O.K. Immerhin hat es mach‘ Satz von der Veranstaltung in den Pressespiegel BMVg geschafft – Veteranen und Anerkennung.
Übrigens, morgen soll eine BPK vom DBWV zu einer Umfrage sein. Gibt es diesbezüglich schon Infos?
Welchen Handlungsspielraum hat denn die Regierung noch?
Europäische Krisenreaktion gehören zum zentralen Handlungsspektrum der EU. Der fünfte Teil des AEUV (Art. 25-222) dekonzentriert sich auf das auswärtige Handel der EU. Ein zentrales Element stellt dabei die GASP dar, die dem Hohen Vertreter der Union und den Mitgliedsstaaten (gem Art 26 AEUV) auch weiterhin gemeinsam obliegt.
@Arne und @all
Am morgigen Freitag in der Bundespressekonferenz:
13:30 Uhr Vorstellung der Ergebnisse der Zielgruppenbefragung – Militärische Führungskräfte bewerten die Neuausrichtung der Bundeswehr
Oberst Ulrich Kirsch, Vorsitzender des Deutschen Bundeswehrverbandes
Prof.

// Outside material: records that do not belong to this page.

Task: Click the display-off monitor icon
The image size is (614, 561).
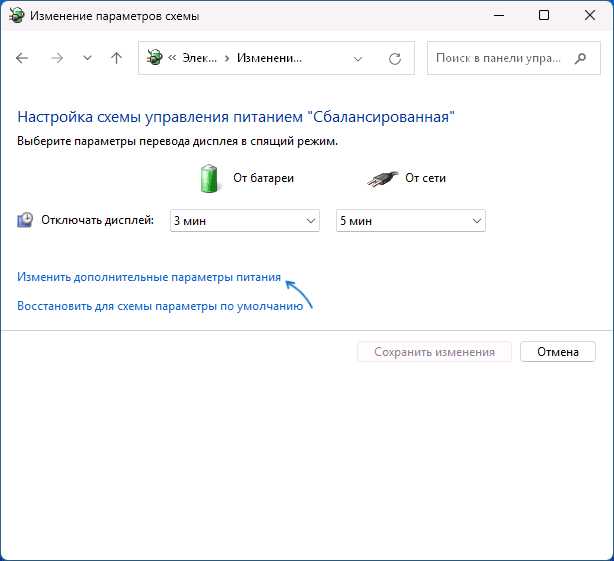Action: click(x=26, y=220)

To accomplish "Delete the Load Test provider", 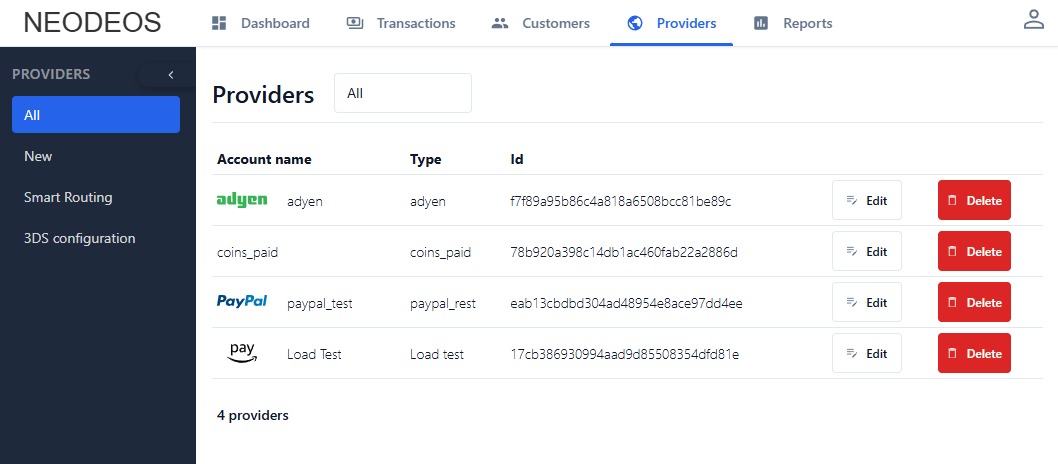I will [x=973, y=353].
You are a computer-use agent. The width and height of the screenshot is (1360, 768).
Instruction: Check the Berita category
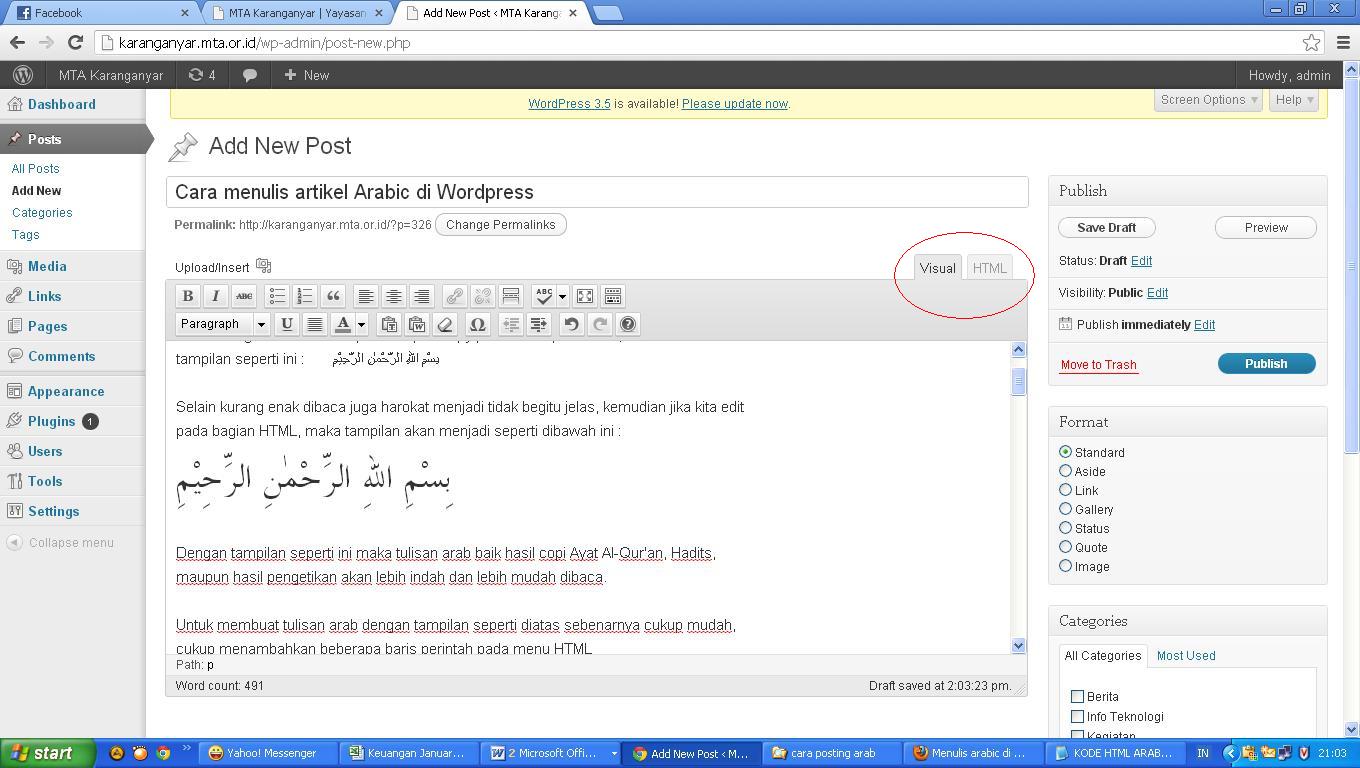pyautogui.click(x=1077, y=696)
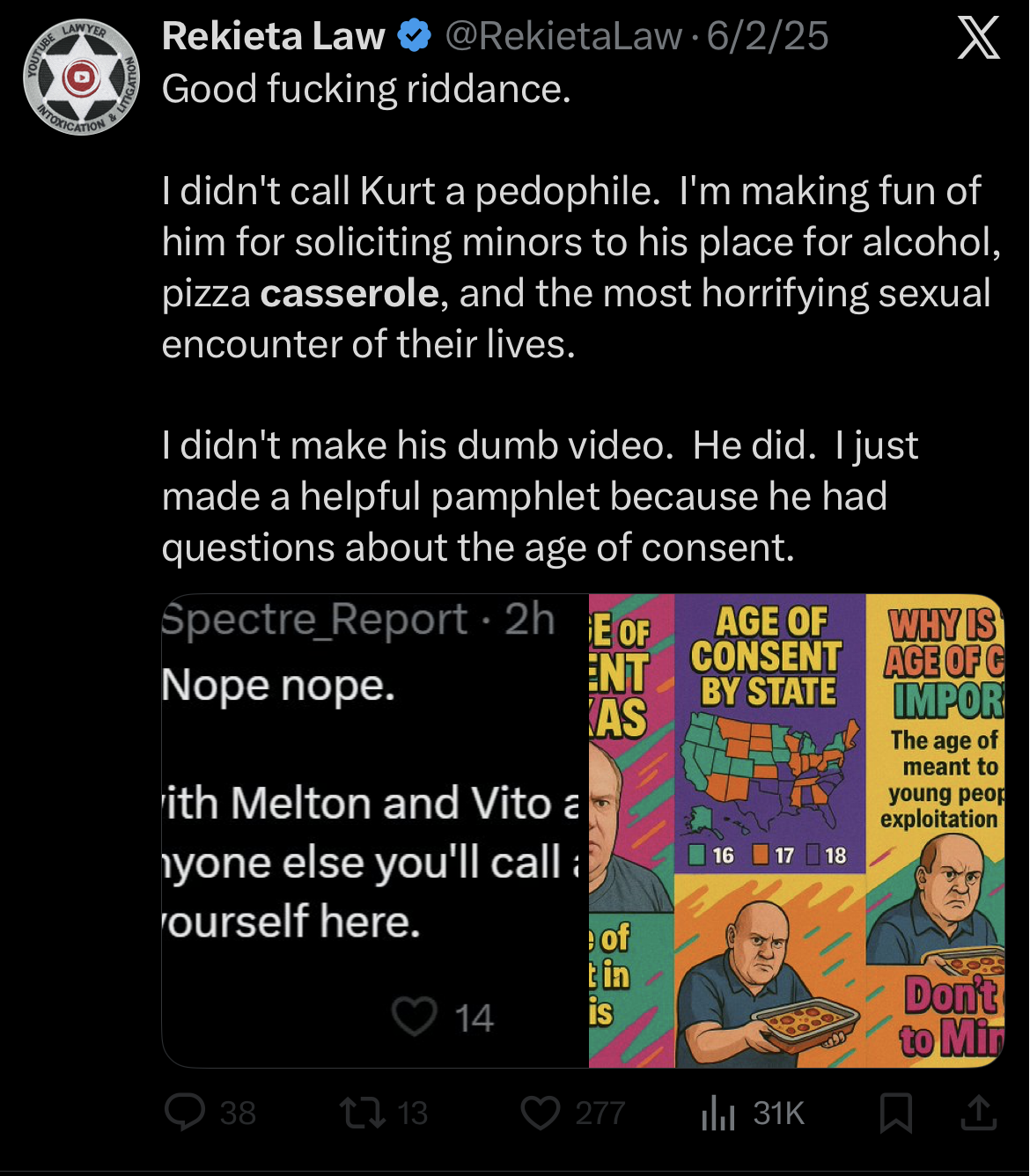
Task: Open view analytics bar chart icon
Action: click(717, 1113)
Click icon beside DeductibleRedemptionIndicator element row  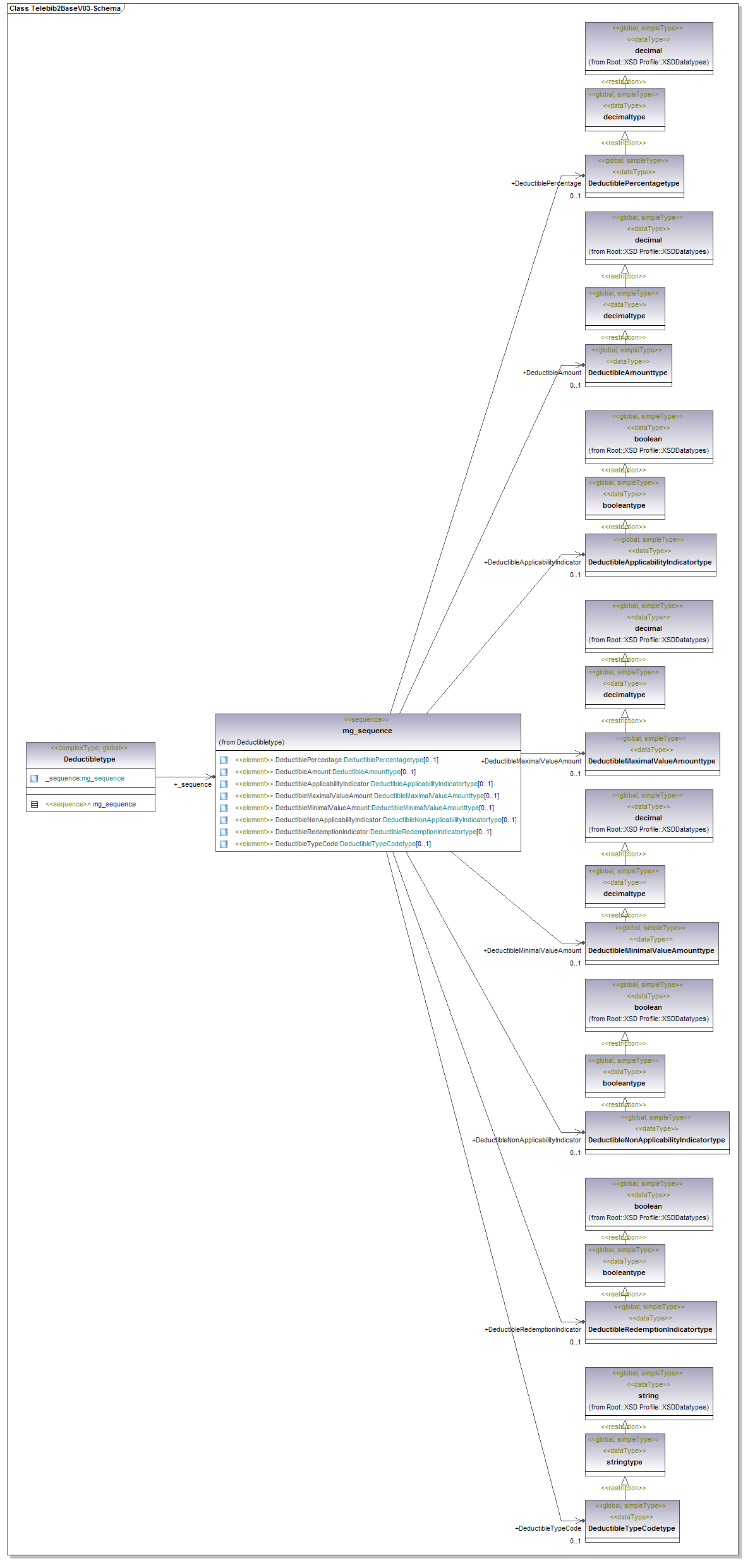pos(224,832)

Dr. Gerd Strohmeier, TU Chemnitz
@risikoF: Auf eine Veranstaltung am 5.9. am 30.8. hinzuweisen und am 3.9. nochmal zu erinnern, ist Ausweis einer hohen Professionalität bei der Ansprache von Entscheidern. Die planen wegen des hektischen Alltags nie länger als 24 Stunden voraus.
Da sich die Veranstaltung an junge Führungskräfte richtete, die bislang noch nicht mit der Materie befasst waren, fühle ich mich auch als nicht als potentieller Teilnehmer, hielte mich wohl aber via Blog als Multiplikator geeignet.
Und warum die Programmplaner es für zielführend hielten, für bislang ahnungslose Führungskräfte eine Riege alter Männer aufzufahren, lässt mich ebenfalls fragend zurück.